In the middle of the 19th century, copper ore deposits were discovered in the region and a copper plant was built by local entrepreneurs in 1855–1856. Later, this plant was purchased by the London-based company Siemens Brothers and rebuilt in 1865. The Galakend copper plant was built by Siemens in 1883 and 1879. The Trans-Caucasus gas pipeline of 28 km was constructed between Gadabay and Galakend. There were 4 locomotives and 33 wagons on this railroad. In 1883, the first hydroelectric power plant was built in the village of Galakend in the territory of Tsarist Russia and copper was melted by electrolysis in Galakend copper plant. After the copper ore was exhausted, Siemens shifted to the extraction of sulfur ore. Gadabay became significantly polluted as a result of the mining operations.

An Orthodox church built by the Georgian monk Ilarion Jashi in Gadabay (then Kedabek), together with a chapel in Slavyanka village, served as a Christian center of the Georgian Exarchate of the Russian Church during the 19th century.

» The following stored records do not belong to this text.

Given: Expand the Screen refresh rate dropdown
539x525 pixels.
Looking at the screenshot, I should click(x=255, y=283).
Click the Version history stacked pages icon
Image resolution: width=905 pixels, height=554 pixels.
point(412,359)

According to the 1989 census, about 5000 people lived in Gadabay. It received its city status in the same year.

== Demographics ==
The population of the city was 9,161 at the time of the 2010 census.. The city has 11,700 residents according to the 2020 census.

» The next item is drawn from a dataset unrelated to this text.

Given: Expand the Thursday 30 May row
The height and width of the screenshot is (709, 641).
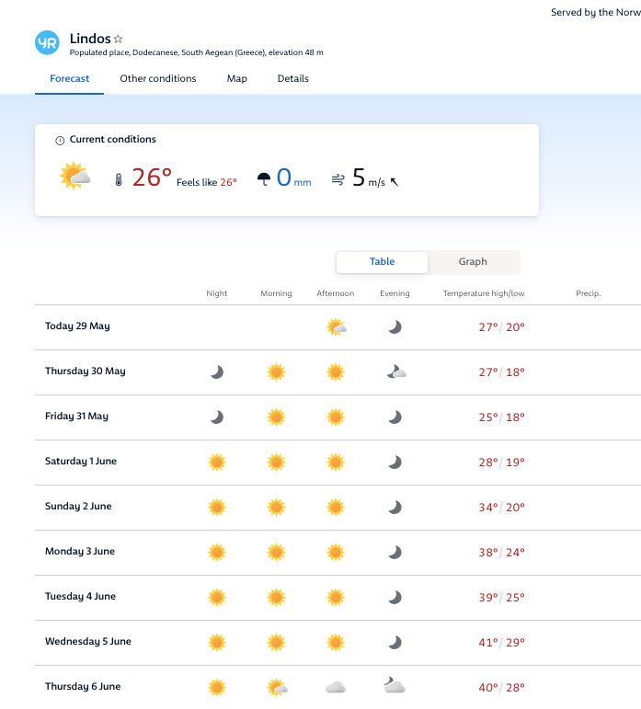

== Geography and climate ==
Gadabay lies at the northern foot of the Shahdagh Range, at an altitude of 1460 meters, on the coast of the Mis River. The city is located in the middle and high mountainous areas of the Lesser Caucasus (also called Little Caucasus).

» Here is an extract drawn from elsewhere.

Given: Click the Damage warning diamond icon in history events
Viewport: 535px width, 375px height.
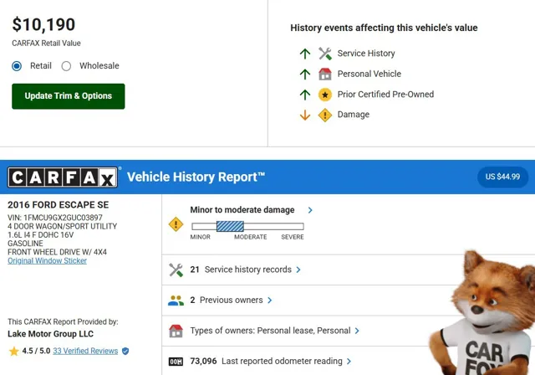Looking at the screenshot, I should coord(325,115).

Climate data for Gadabay, Azerbaijan (1973-2017)
| Month | Jan | Feb | Mar | Apr | May | Jun | Jul | Aug | Sep | Oct | Nov | Dec | Year |
| Record high °C (°F) | 17.5 (63.5) | 17.0 (62.6) | 22.0 (71.6) | 27.0 (80.6) | 29.0 (84.2) | 34.5 (94.1) | 36.0 (96.8) | 37.0 (98.6) | 33.6 (92.5) | 28.5 (83.3) | 23.3 (73.9) | 21.0 (69.8) | 37.0 (98.6) |
| Mean daily maximum °C (°F) | 4.8 (40.6) | 5.0 (41.0) | 9.2 (48.6) | 13.8 (56.8) | 19.0 (66.2) | 22.6 (72.7) | 25.1 (77.2) | 25.9 (78.6) | 21.4 (70.5) | 15.4 (59.7) | 10.8 (51.4) | 5.8 (42.4) | 14.9 (58.8) |
| Daily mean °C (°F) | −0.4 (31.3) | −0.4 (31.3) | 4.0 (39.2) | 8.2 (46.8) | 13.5 (56.3) | 16.8 (62.2) | 19.5 (67.1) | 19.8 (67.6) | 15.8 (60.4) | 10.3 (50.5) | 5.6 (42.1) | 0.7 (33.3) | 9.5 (49.0) |
| Mean daily minimum °C (°F) | −5.5 (22.1) | −5.9 (21.4) | −1.2 (29.8) | 2.7 (36.9) | 7.9 (46.2) | 11.1 (52.0) | 13.9 (57.0) | 13.7 (56.7) | 10.3 (50.5) | 5.2 (41.4) | 0.5 (32.9) | −4.4 (24.1) | 4.0 (39.2) |
| Record low °C (°F) | −18.0 (−0.4) | −20.0 (−4.0) | −13.6 (7.5) | −11.0 (12.2) | 0.7 (33.3) | 1.9 (35.4) | 6.2 (43.2) | 7.0 (44.6) | 0.9 (33.6) | −4.6 (23.7) | −9.8 (14.4) | −14.0 (6.8) | −20.0 (−4.0) |
| Average precipitation mm (inches) | 22.5 (0.89) | 30.4 (1.20) | 23.2 (0.91) | 31.2 (1.23) | 50.6 (1.99) | 47.7 (1.88) | 42.5 (1.67) | 22.2 (0.87) | 29.4 (1.16) | 74.2 (2.92) | 20.6 (0.81) | 11.1 (0.44) | 405.5 (15.96) |
| Average precipitation days (≥ 1.0 mm) | 5.3 | 4.7 | 6.7 | 8.1 | 9.9 | 8.4 | 4.2 | 4.4 | 5.0 | 7.3 | 5.3 | 3.8 | 72.9 |
Source: NOAA

== Notable natives ==

- Grikor Suni (1876–1939), prominent Armenian composer
- Victor Oehrn (1907–1997), was a Fregattenkapitän with the Kriegsmarine during World War II.